=== Given information ===

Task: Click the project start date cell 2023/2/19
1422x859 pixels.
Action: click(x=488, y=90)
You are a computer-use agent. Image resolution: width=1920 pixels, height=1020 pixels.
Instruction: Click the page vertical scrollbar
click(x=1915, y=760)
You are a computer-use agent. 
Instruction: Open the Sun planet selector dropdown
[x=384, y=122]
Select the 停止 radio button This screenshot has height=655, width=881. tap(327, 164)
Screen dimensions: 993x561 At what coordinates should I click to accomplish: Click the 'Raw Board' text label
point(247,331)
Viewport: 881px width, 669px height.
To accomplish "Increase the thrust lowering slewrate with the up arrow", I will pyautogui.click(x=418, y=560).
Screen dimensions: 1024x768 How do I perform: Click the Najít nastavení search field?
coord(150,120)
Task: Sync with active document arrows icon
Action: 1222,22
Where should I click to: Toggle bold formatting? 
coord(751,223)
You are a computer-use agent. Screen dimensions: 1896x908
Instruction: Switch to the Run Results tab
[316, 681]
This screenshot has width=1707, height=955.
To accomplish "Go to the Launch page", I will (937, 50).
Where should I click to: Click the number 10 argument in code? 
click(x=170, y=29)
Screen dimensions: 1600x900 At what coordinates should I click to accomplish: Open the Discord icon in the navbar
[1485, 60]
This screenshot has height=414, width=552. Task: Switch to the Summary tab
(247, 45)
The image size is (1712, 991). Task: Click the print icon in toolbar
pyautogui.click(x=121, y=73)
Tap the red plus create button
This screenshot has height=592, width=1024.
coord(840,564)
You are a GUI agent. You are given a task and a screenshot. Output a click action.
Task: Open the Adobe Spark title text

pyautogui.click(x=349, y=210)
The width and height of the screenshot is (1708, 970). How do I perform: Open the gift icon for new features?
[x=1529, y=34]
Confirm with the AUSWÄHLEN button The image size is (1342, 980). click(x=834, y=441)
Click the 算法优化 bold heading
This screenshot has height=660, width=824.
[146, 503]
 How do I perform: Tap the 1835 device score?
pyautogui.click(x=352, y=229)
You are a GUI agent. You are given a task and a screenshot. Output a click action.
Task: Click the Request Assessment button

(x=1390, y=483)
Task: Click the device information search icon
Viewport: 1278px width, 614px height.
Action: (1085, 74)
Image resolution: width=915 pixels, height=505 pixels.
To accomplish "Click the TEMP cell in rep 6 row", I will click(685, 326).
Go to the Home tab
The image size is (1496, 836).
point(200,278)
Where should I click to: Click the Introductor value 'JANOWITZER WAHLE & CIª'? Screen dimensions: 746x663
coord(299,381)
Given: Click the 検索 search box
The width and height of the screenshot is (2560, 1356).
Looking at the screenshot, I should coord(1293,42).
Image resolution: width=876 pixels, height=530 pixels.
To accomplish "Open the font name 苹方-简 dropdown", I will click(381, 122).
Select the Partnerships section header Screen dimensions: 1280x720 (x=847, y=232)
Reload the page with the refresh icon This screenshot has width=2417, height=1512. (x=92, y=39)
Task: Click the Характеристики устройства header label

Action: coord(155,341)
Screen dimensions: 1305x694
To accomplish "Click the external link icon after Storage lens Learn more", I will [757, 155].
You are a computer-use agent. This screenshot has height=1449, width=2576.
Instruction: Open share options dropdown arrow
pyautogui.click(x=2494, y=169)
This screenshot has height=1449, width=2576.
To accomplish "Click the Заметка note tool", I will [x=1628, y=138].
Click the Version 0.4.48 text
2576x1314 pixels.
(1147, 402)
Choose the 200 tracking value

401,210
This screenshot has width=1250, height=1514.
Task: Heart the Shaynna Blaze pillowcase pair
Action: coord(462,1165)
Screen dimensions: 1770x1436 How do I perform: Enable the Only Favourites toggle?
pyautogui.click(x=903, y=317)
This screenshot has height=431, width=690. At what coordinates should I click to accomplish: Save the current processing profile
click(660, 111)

===

Recast the records above as a two-column Markdown table, Number and Line, with one row per non-blank line, numbered in order.

| Number | Line |
|---|---|
| 1 | Task: Click the project start date cell 2023/2/19 |
| 2 | 1422x859 pixels. |
| 3 | Action: click(x=488, y=90) |
| 4 | You are a computer-use agent. Image resolution: width=1920 pixels, height=1020 pixels. |
| 5 | Instruction: Click the page vertical scrollbar |
| 6 | click(x=1915, y=760) |
| 7 | You are a computer-use agent.  |
| 8 | Instruction: Open the Sun planet selector dropdown |
| 9 | [x=384, y=122] |
| 10 | Select the 停止 radio button This screenshot has height=655, width=881. tap(327, 164) |
| 11 | Screen dimensions: 993x561 At what coordinates should I click to accomplish: Click the 'Raw Board' text label |
| 12 | point(247,331) |
| 13 | Viewport: 881px width, 669px height. |
| 14 | To accomplish "Increase the thrust lowering slewrate with the up arrow", I will pyautogui.click(x=418, y=560). |
| 15 | Screen dimensions: 1024x768 How do I perform: Click the Najít nastavení search field? |
| 16 | coord(150,120) |
| 17 | Task: Sync with active document arrows icon |
| 18 | Action: 1222,22 |
| 19 | Where should I click to: Toggle bold formatting?  |
| 20 | coord(751,223) |
| 21 | You are a computer-use agent. Screen dimensions: 1896x908 |
| 22 | Instruction: Switch to the Run Results tab |
| 23 | [316, 681] |
| 24 | This screenshot has width=1707, height=955. |
| 25 | To accomplish "Go to the Launch page", I will (937, 50). |
| 26 | Where should I click to: Click the number 10 argument in code?  |
| 27 | click(x=170, y=29) |
| 28 | Screen dimensions: 1600x900 At what coordinates should I click to accomplish: Open the Discord icon in the navbar |
| 29 | [1485, 60] |
| 30 | This screenshot has height=414, width=552. Task: Switch to the Summary tab |
| 31 | (247, 45) |
| 32 | The image size is (1712, 991). Task: Click the print icon in toolbar |
| 33 | pyautogui.click(x=121, y=73) |
| 34 | Tap the red plus create button |
| 35 | This screenshot has height=592, width=1024. |
| 36 | coord(840,564) |
| 37 | You are a GUI agent. You are given a task and a screenshot. Output a click action. |
| 38 | Task: Open the Adobe Spark title text |
| 39 | pyautogui.click(x=349, y=210) |
| 40 | The width and height of the screenshot is (1708, 970). How do I perform: Open the gift icon for new features? |
| 41 | [x=1529, y=34] |
| 42 | Confirm with the AUSWÄHLEN button The image size is (1342, 980). click(x=834, y=441) |
| 43 | Click the 算法优化 bold heading |
| 44 | This screenshot has height=660, width=824. |
| 45 | [146, 503] |
| 46 |  How do I perform: Tap the 1835 device score? |
| 47 | pyautogui.click(x=352, y=229) |
| 48 | You are a GUI agent. You are given a task and a screenshot. Output a click action. |
| 49 | Task: Click the Request Assessment button |
| 50 | (x=1390, y=483) |
| 51 | Task: Click the device information search icon |
| 52 | Viewport: 1278px width, 614px height. |
| 53 | Action: (1085, 74) |
| 54 | Image resolution: width=915 pixels, height=505 pixels. |
| 55 | To accomplish "Click the TEMP cell in rep 6 row", I will click(685, 326). |
| 56 | Go to the Home tab |
| 57 | The image size is (1496, 836). |
| 58 | point(200,278) |
| 59 | Where should I click to: Click the Introductor value 'JANOWITZER WAHLE & CIª'? Screen dimensions: 746x663 |
| 60 | coord(299,381) |
| 61 | Given: Click the 検索 search box |
| 62 | The width and height of the screenshot is (2560, 1356). |
| 63 | Looking at the screenshot, I should coord(1293,42). |
| 64 | Image resolution: width=876 pixels, height=530 pixels. |
| 65 | To accomplish "Open the font name 苹方-简 dropdown", I will click(381, 122). |
| 66 | Select the Partnerships section header Screen dimensions: 1280x720 (x=847, y=232) |
| 67 | Reload the page with the refresh icon This screenshot has width=2417, height=1512. (x=92, y=39) |
| 68 | Task: Click the Характеристики устройства header label |
| 69 | Action: coord(155,341) |
| 70 | Screen dimensions: 1305x694 |
| 71 | To accomplish "Click the external link icon after Storage lens Learn more", I will [757, 155]. |
| 72 | You are a computer-use agent. This screenshot has height=1449, width=2576. |
| 73 | Instruction: Open share options dropdown arrow |
| 74 | pyautogui.click(x=2494, y=169) |
| 75 | This screenshot has height=1449, width=2576. |
| 76 | To accomplish "Click the Заметка note tool", I will [x=1628, y=138]. |
| 77 | Click the Version 0.4.48 text |
| 78 | 2576x1314 pixels. |
| 79 | (1147, 402) |
| 80 | Choose the 200 tracking value |
| 81 | 401,210 |
| 82 | This screenshot has width=1250, height=1514. |
| 83 | Task: Heart the Shaynna Blaze pillowcase pair |
| 84 | Action: coord(462,1165) |
| 85 | Screen dimensions: 1770x1436 How do I perform: Enable the Only Favourites toggle? |
| 86 | pyautogui.click(x=903, y=317) |
| 87 | This screenshot has height=431, width=690. At what coordinates should I click to accomplish: Save the current processing profile |
| 88 | click(660, 111) |